### [Records supplied]
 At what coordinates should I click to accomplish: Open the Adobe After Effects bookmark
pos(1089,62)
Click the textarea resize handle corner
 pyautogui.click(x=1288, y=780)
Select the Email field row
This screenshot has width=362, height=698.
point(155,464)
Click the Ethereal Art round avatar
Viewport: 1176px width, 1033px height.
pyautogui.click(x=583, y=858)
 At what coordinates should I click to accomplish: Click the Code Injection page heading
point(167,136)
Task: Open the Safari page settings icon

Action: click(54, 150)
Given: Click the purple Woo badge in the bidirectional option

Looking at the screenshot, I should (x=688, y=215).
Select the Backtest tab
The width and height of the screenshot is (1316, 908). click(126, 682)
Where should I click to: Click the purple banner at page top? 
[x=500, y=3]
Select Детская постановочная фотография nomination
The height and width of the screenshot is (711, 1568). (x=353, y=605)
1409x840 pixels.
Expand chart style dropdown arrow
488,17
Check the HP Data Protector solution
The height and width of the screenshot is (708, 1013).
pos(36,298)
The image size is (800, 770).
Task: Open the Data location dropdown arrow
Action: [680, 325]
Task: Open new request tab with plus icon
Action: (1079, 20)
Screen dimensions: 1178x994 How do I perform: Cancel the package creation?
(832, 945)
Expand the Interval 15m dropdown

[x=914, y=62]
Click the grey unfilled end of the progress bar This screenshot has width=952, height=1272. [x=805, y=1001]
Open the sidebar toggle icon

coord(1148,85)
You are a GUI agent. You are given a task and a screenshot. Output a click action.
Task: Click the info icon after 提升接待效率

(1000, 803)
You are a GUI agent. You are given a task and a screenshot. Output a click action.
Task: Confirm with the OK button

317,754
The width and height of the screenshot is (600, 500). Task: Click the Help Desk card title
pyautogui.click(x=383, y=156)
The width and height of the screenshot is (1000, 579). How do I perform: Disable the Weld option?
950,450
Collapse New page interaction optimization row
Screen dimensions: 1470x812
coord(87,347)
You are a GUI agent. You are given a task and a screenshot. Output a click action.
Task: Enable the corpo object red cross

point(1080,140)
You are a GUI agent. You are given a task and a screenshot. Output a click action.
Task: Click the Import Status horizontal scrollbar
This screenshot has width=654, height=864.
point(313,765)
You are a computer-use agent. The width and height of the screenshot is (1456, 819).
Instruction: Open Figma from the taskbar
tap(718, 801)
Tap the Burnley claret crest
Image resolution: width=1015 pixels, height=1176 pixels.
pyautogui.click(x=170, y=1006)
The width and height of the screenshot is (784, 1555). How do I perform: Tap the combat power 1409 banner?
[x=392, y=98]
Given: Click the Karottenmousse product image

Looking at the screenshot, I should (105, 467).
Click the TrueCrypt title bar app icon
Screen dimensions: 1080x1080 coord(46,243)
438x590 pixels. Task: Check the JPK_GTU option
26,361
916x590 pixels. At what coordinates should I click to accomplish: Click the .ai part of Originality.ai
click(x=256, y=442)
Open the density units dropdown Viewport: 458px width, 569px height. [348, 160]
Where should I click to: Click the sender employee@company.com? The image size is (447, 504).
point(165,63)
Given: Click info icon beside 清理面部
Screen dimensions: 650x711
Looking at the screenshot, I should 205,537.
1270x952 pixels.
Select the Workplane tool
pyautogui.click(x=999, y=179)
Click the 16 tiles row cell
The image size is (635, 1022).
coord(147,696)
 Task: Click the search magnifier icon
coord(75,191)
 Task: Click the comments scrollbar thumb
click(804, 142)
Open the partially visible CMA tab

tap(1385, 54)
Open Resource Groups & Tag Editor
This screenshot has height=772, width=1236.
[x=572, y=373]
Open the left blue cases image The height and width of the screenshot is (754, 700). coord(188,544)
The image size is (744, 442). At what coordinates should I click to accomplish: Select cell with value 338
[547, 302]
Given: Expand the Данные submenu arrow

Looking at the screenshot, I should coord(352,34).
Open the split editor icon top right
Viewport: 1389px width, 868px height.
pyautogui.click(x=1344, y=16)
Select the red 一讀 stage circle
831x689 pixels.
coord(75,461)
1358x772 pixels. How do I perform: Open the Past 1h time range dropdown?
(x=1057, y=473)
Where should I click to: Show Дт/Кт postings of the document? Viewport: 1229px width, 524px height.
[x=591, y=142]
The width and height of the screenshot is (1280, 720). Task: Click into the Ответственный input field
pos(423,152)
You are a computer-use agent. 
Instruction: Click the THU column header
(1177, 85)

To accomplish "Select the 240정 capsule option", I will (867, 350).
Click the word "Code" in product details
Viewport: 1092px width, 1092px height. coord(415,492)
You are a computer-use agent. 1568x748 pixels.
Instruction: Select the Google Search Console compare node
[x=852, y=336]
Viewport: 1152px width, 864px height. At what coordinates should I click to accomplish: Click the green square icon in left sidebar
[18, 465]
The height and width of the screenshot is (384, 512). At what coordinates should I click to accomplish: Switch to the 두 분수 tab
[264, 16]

### [Your instructions]
Rewrite every one of the lines above so that "GUI agent" reads "desktop agent" wherever it occurs. Keep everything else the same.

### [Problem solution]
 At what coordinates should I click to accomplish: Open the Adobe After Effects bookmark
pos(1089,62)
Click the textarea resize handle corner
 pyautogui.click(x=1288, y=780)
Select the Email field row
This screenshot has width=362, height=698.
point(155,464)
Click the Ethereal Art round avatar
Viewport: 1176px width, 1033px height.
pyautogui.click(x=583, y=858)
 At what coordinates should I click to accomplish: Click the Code Injection page heading
point(167,136)
Task: Open the Safari page settings icon

Action: click(54, 150)
Given: Click the purple Woo badge in the bidirectional option

Looking at the screenshot, I should (x=688, y=215).
Select the Backtest tab
The width and height of the screenshot is (1316, 908). click(126, 682)
Where should I click to: Click the purple banner at page top? 
[x=500, y=3]
Select Детская постановочная фотография nomination
The height and width of the screenshot is (711, 1568). (x=353, y=605)
1409x840 pixels.
Expand chart style dropdown arrow
488,17
Check the HP Data Protector solution
The height and width of the screenshot is (708, 1013).
pos(36,298)
The image size is (800, 770).
Task: Open the Data location dropdown arrow
Action: [680, 325]
Task: Open new request tab with plus icon
Action: (1079, 20)
Screen dimensions: 1178x994 How do I perform: Cancel the package creation?
(832, 945)
Expand the Interval 15m dropdown

[x=914, y=62]
Click the grey unfilled end of the progress bar This screenshot has width=952, height=1272. [x=805, y=1001]
Open the sidebar toggle icon

coord(1148,85)
You are a desktop agent. You are given a task and a screenshot. Output a click action.
Task: Click the info icon after 提升接待效率

(1000, 803)
You are a desktop agent. You are given a task and a screenshot. Output a click action.
Task: Confirm with the OK button

317,754
The width and height of the screenshot is (600, 500). Task: Click the Help Desk card title
pyautogui.click(x=383, y=156)
The width and height of the screenshot is (1000, 579). How do I perform: Disable the Weld option?
950,450
Collapse New page interaction optimization row
Screen dimensions: 1470x812
coord(87,347)
You are a desktop agent. You are given a task and a screenshot. Output a click action.
Task: Enable the corpo object red cross

point(1080,140)
You are a desktop agent. You are given a task and a screenshot. Output a click action.
Task: Click the Import Status horizontal scrollbar
This screenshot has width=654, height=864.
point(313,765)
You are a computer-use agent. The width and height of the screenshot is (1456, 819).
Instruction: Open Figma from the taskbar
tap(718, 801)
Tap the Burnley claret crest
Image resolution: width=1015 pixels, height=1176 pixels.
pyautogui.click(x=170, y=1006)
The width and height of the screenshot is (784, 1555). How do I perform: Tap the combat power 1409 banner?
[x=392, y=98]
Given: Click the Karottenmousse product image

Looking at the screenshot, I should (105, 467).
Click the TrueCrypt title bar app icon
Screen dimensions: 1080x1080 coord(46,243)
438x590 pixels. Task: Check the JPK_GTU option
26,361
916x590 pixels. At what coordinates should I click to accomplish: Click the .ai part of Originality.ai
click(x=256, y=442)
Open the density units dropdown Viewport: 458px width, 569px height. [348, 160]
Where should I click to: Click the sender employee@company.com? The image size is (447, 504).
point(165,63)
Given: Click info icon beside 清理面部
Screen dimensions: 650x711
Looking at the screenshot, I should 205,537.
1270x952 pixels.
Select the Workplane tool
pyautogui.click(x=999, y=179)
Click the 16 tiles row cell
The image size is (635, 1022).
coord(147,696)
 Task: Click the search magnifier icon
coord(75,191)
 Task: Click the comments scrollbar thumb
click(804, 142)
Open the partially visible CMA tab

tap(1385, 54)
Open Resource Groups & Tag Editor
This screenshot has height=772, width=1236.
[x=572, y=373]
Open the left blue cases image The height and width of the screenshot is (754, 700). coord(188,544)
The image size is (744, 442). At what coordinates should I click to accomplish: Select cell with value 338
[547, 302]
Given: Expand the Данные submenu arrow

Looking at the screenshot, I should coord(352,34).
Open the split editor icon top right
Viewport: 1389px width, 868px height.
pyautogui.click(x=1344, y=16)
Select the red 一讀 stage circle
831x689 pixels.
coord(75,461)
1358x772 pixels. How do I perform: Open the Past 1h time range dropdown?
(x=1057, y=473)
Where should I click to: Show Дт/Кт postings of the document? Viewport: 1229px width, 524px height.
[x=591, y=142]
The width and height of the screenshot is (1280, 720). Task: Click into the Ответственный input field
pos(423,152)
You are a computer-use agent. 
Instruction: Click the THU column header
(1177, 85)

To accomplish "Select the 240정 capsule option", I will (867, 350).
Click the word "Code" in product details
Viewport: 1092px width, 1092px height. coord(415,492)
You are a computer-use agent. 1568x748 pixels.
Instruction: Select the Google Search Console compare node
[x=852, y=336]
Viewport: 1152px width, 864px height. At what coordinates should I click to accomplish: Click the green square icon in left sidebar
[18, 465]
The height and width of the screenshot is (384, 512). At what coordinates should I click to accomplish: Switch to the 두 분수 tab
[264, 16]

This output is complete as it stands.